“Was not their mistake once more bred of the life of slavery that they had been living?—a life which was always looking upon everything, except mankind, animate and inanimate—‘nature,’ as people used to call it—as one thing, and mankind as another, it was natural to people thinking in this way, that they should try to make ‘nature’ their slave, since they thought ‘nature’ was something outside them” — William Morris

Monday, February 21, 2011

Clunk Causality or, Cynical Reasons for Humanist Disbelief

When humanists talk about causation within their specialist fields, they talk about all kinds of phenomena. Literary scholars and music and art historians talk about influence. Sociologists talk about the determining powers of various kinds of structure, for example Bourdieu's habitus. Psychology talks about mirror neurons and psychoanaysis talks about induction and transference. Marxists talk about economic relations ideological interpellation or determination in the last instance by the base, and any number of other theories of causation.

Actually this last one is a good example of early emergentism. In the famous chapter “Machines” in Capital volume 1, Marx says that when you have enough machines, in particular machines operated by other machines and making machines, you get a jump from a quantitative increase in machinery into the realm of the qualitative, into fully fledged industrial capitalism. Some kind of jump occurs.

So we have any number of a panoply of ways of talking about causation. We seem, however, to hold these views at a cynical distance, because when push comes to shove (pun accidentally intended), or “when the rubber meets the road” to use the current nauseating bureauspeak, we “don't really believe all that is how causation really works.” No, what we have at the back of our heads is, as Graham Harman has pointed out many times in his publications and on his blog, some notion of a billiard ball slapping another billiard ball. Atomism plus mechanism, or, as I shall call it from here on out, clunk causality.

Let's sum up basic clunk causality: atoms are more real than pop music, and they are little balls that clunk each other. And the clunking is more real than transference or overdetermination or habitus. We seem to believe this, even when we act as if we don't. Against this, even old-school-seeming phenomena such as influence appear positively whacky.

It would be interesting to figure out, along with seriously thinking about other ways of imagining causation, why we “really” believe in clunk causality, given that we spend most of our scholarly lives doing without it, and then some—all kinds of theories, including Marx's emergentism and psychoanalytic transference, have nothing to do with machine parts hitting one another in Cartesian space.

Marx's “Machines” is exemplary here. Marx explicitly argues that when enough of these machinic clunkings take place in a concentrated space such as nineteenth-century England, an entirely new regime of production and economic relations appears, a kind of quantum jump from a commercial age to an industrial one. He uses machines to demonstrate a non-mechanical causality.

Marxists should now be flocking to new materialisms and speculative realisms that explore emergence and nonlocality and hosts of strange causalities. With the notable exception of Levi Bryant, however, I mostly still hear the sound of crickets (to use another nauseating phrase). Why?
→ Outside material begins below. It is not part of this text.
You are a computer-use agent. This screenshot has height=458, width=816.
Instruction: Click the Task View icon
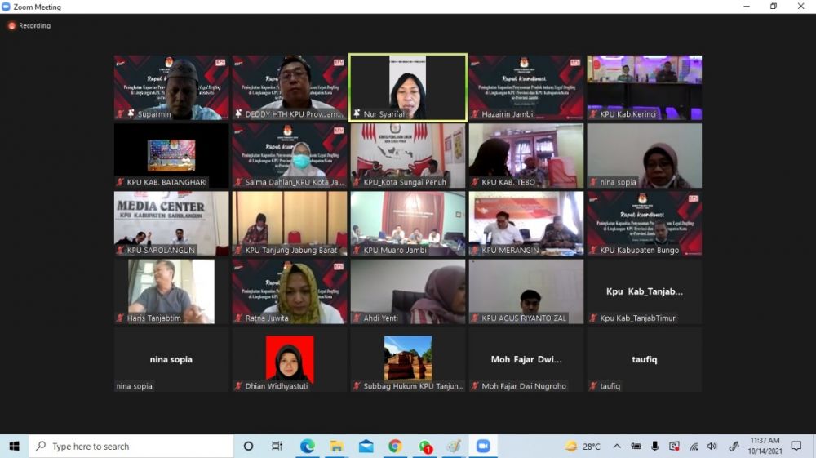277,446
Is it because of their founder's injunction against metaphysical materialism, an injunction that unfortunately traps Marxism within the correlationist circle?

Or is it because of some wider cynical reason, which causes us to “know very well” that what humanists talk about is secondary to little balls hitting one another? And isn't this cynical reason also part of the correlationist circle?

Have humanists in general, despite their extraordinarily creative ways of thinking about causes at work, decided that the default clunk causality, a causality that no explanation of quantum scale phenomena supports? It's rather like the anecdote of the quantum theorist who acts one way in the lab, and another way in the pub.

Consider the Bohm-Aharonov effect: when you pass electrons close to a magnetic field, but not close enough for them to be clunked, the electrons are still affected by the field. Bohm plumped for a physical but nonlocal quantum field potential to explain the effect. You don't have to. But you can forget about clunk causality.